As frases foram ditas em tom controlado, quase protocolar, mas carregadas de densidade política. O contrapontoMS ouviu de uma fonte das mais credenciadas com influência na Câmara Municipal de Dourados que “não é bom para ninguém”, mas que “é necessário enfrentar” e que “a Casa precisa ser protagonista de suas ações e ser respeitada”. A avaliação indica que o processo contra Isa “Cavala” Marcondes deixou de ser tratado apenas como rito disciplinar e passou a ocupar o terreno da afirmação institucional. Não se trata de “questão de ordem” regimental, dessas invocadas em apartes de plenário, mas de uma disposição de assumir o desgaste interno — cortar a própria carne — para reafirmar autoridade em momento sensível.
O que se percebe, nos bastidores, é que o destino da vereadora parece menos aberto do que oficialmente se admite. O prazo de 90 dias concedido à comissão processante coincide de maneira quase matemática com a aproximação das convenções partidárias. Em política, coincidências temporais raramente são acidentais. Julgar antes das convenções significa impedir candidatura sub judice, reduzir risco de efeito mártir e evitar que o plenário se transforme em palanque eleitoral permanente.
Há ainda outro elemento que ajuda a entender a pressa: o comando da Câmara ainda não sabe o que fazer com o seu próprio bode na sala da presidência. O imbróglio da reforma do prédio da Casa, que atravessou as três gestões consecutivas do emedebista Laudir Munaretto, ainda vereador, que se lembre, continua como sombra incômoda. A atual presidência promoveu auditoria, mas o caso segue sensível. Num ambiente assim, cortar a própria carne pode ser menos demonstração de rigor e mais movimento de sobrevivência institucional. Antes que o Ministério Público acelere investigações externas, a Casa sinaliza que é capaz de agir internamente.
Nesse contexto, ganha força nos corredores a expressão que circula com naturalidade preocupante: “é uma ordem”. Não ordem formal, registrada em ata, mas orientação política clara de que o caso precisa ter desfecho antes que o calendário eleitoral contamine o rito. O argumento é pragmático: as eleições devem transcorrer em clima minimamente civilizado. Traduzindo do dialeto político, significa retirar da disputa um fator de tensão permanente.
A equação se complica quando se observa a composição da própria Câmara. A maior bancada segue alinhada à cartilha do poderosíssimo deputado Zé Teixeira, cuja influência atravessa legislaturas com a mesma estabilidade com que atravessa reeleições. Inclusive a própria Isa, agora ré no processo, integra formalmente esse campo político. O silêncio do decano estadual, nesse momento, diz mais que qualquer declaração pública. Em ambiente assim, decisões não costumam ser improvisadas.

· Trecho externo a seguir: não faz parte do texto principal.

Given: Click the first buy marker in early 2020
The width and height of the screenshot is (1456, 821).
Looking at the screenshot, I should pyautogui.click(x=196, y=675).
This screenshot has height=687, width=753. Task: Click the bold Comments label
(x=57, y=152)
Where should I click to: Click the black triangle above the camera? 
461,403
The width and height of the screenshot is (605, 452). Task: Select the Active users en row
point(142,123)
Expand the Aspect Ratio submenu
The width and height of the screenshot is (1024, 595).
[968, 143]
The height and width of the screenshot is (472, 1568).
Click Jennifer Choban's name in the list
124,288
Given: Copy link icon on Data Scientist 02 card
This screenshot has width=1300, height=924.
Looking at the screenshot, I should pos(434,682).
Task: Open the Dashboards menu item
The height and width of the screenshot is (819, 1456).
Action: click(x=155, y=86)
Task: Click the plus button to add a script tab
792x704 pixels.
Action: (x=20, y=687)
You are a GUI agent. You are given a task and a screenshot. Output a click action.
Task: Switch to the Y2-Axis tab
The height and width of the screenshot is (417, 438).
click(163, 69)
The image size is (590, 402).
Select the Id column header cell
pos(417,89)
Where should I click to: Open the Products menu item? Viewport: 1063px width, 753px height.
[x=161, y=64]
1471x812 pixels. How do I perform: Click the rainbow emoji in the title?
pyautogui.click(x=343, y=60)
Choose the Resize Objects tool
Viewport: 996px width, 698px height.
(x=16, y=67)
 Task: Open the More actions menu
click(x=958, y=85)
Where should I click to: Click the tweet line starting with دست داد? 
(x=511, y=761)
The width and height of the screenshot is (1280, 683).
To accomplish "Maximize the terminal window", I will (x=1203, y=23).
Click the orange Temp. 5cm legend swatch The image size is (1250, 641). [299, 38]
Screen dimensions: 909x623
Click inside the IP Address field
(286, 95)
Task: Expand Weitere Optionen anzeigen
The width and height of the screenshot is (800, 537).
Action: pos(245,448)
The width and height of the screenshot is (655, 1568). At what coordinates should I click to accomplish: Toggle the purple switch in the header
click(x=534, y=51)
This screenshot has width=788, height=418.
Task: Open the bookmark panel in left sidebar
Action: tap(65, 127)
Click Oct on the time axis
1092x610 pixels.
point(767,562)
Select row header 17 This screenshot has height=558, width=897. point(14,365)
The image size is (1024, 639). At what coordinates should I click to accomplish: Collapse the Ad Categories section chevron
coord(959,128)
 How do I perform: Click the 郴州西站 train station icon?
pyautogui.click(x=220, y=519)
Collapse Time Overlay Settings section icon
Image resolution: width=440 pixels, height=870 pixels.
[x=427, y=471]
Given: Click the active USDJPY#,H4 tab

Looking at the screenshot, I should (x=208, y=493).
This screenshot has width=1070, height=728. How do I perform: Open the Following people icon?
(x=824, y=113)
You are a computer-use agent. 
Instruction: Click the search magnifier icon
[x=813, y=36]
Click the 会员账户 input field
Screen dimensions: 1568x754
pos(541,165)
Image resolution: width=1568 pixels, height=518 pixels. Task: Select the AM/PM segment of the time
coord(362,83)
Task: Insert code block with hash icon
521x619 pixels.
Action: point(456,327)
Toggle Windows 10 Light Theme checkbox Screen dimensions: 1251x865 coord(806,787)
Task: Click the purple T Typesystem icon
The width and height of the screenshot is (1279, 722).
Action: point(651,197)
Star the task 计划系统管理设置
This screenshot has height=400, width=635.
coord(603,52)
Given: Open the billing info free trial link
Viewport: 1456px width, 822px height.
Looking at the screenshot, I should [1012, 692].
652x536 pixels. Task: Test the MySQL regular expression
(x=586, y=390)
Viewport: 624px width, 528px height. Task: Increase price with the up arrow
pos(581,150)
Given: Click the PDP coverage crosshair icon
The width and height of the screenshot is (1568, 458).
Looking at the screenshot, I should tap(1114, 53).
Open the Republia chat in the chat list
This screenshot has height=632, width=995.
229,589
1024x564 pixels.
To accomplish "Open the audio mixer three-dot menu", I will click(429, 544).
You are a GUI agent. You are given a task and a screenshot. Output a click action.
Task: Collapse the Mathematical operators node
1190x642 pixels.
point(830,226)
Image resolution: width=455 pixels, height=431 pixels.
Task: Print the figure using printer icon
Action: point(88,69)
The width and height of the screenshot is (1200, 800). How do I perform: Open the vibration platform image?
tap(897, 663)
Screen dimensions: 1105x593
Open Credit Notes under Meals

O único fator externo capaz de diluir o foco é a Copa do Mundo. Enquanto a comissão processante corre contra o relógio, o país estará dividido entre as sessões plenárias e a performance de Vini Jr. & Cia. em gramados norte-americanos. Resta saber o que dará mais audiência: as enfadonhas sessões da Câmara ou a seleção em campo. Mas, conhecendo a temperatura política de Dourados, não seria surpresa se o Jaguaribe, com sua crônica permanente de poder local, superasse o espetáculo esportivo em interesse regional.
O que está em curso não é apenas o julgamento de uma vereadora combativa. É um teste de autoridade institucional. A Câmara precisa demonstrar que controla sua própria narrativa antes que forças externas a controlem. E, ao que tudo indica, a decisão já não gira apenas em torno de provas ou argumentos técnicos, mas de timing, conveniência e estabilidade eleitoral.
Se a ordem existe ou se é apenas convergência silenciosa de interesses, o tempo dirá. O que se sabe é que o relógio corre, as convenções se aproximam e, quando política e calendário caminham juntos, raramente o desfecho é aleatório.
PS.: Regimentalmente, pedidos de “questão de ordem” são prerrogativas de vereadores, assim como de deputados e senadores, formulados em plenário e dirigidos à Presidência da Mesa para esclarecer dúvidas sobre o cumprimento do Regimento ou a condução dos trabalhos. Tratam de rito, não de hierarquia. No caso presente, porém, a expressão parece ter adquirido outra camada de significado. Resta saber se a eventual “questão de ordem”, ao que tudo indica menos regimental e mais estratégica, virá acompanhada de notificações formais ou apenas de recados políticos dirigidos à base de sustentação. Porque, como ensina a sabedoria popular que atravessa legislaturas, manda quem pode, obedece quem tem juízo.